Prediction of Post-Intubation Tachycardia Using Machine-Learning Modelsopen access
- Authors
- Kim, Hanna; Jeong, Young-Seob; Kang, Ah Reum; Jung, Woohyun; Chung, Yang Hoon; Koo, Bon Sung; Kim, Sang Hyun
- Issue Date
- Feb-2020
- Publisher
- MDPI
- Keywords
- tachycardia prediction; tracheal intubation; electronic medical record; vital sign; machine learning; clinical decision support
- Citation
- Applied Sciences-basel, v.10, no.3
- Journal Title
- Applied Sciences-basel
- Volume
- 10
- Number
- 3
- URI
- https://scholarworks.bwise.kr/sch/handle/2021.sw.sch/3125
- DOI
- 10.3390/app10031151
- ISSN
- 2076-3417
- Abstract
- Tachycardia is defined as a heart rate greater than 100 bpm for more than 1 min. Tachycardia often occurs after endotracheal intubation and can cause serious complication in patients with cardiovascular disease. The ability to predict post-intubation tachycardia would help clinicians by notifying a potential event to pre-treat. In this paper, we predict the potential post-intubation tachycardia. Given electronic medical record and vital signs collected before tracheal intubation, we predict whether post-intubation tachycardia will occur within 10 min. Of 1931 available patient datasets, 257 remained after filtering those with inappropriate data such as outliers and inappropriate annotations.

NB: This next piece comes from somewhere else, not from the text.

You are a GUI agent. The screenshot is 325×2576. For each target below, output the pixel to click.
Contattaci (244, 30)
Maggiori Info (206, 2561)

Three feature sets were designed using feature selection algorithms, and two additional feature sets were defined by statistical inspection or manual examination. The five feature sets were compared with various machine learning models such as naive Bayes classifiers, logistic regression, random forest, support vector machines, extreme gradient boosting, and artificial neural networks. Parameters of the models were optimized for each feature set. By 10-fold cross validation, we found that an logistic regression model with eight-dimensional hand-crafted features achieved an accuracy of 80.5%, recall of 85.1%, precision of 79.9%, an F1 score of 79.9%, and an area under the receiver operating characteristic curve of 0.85.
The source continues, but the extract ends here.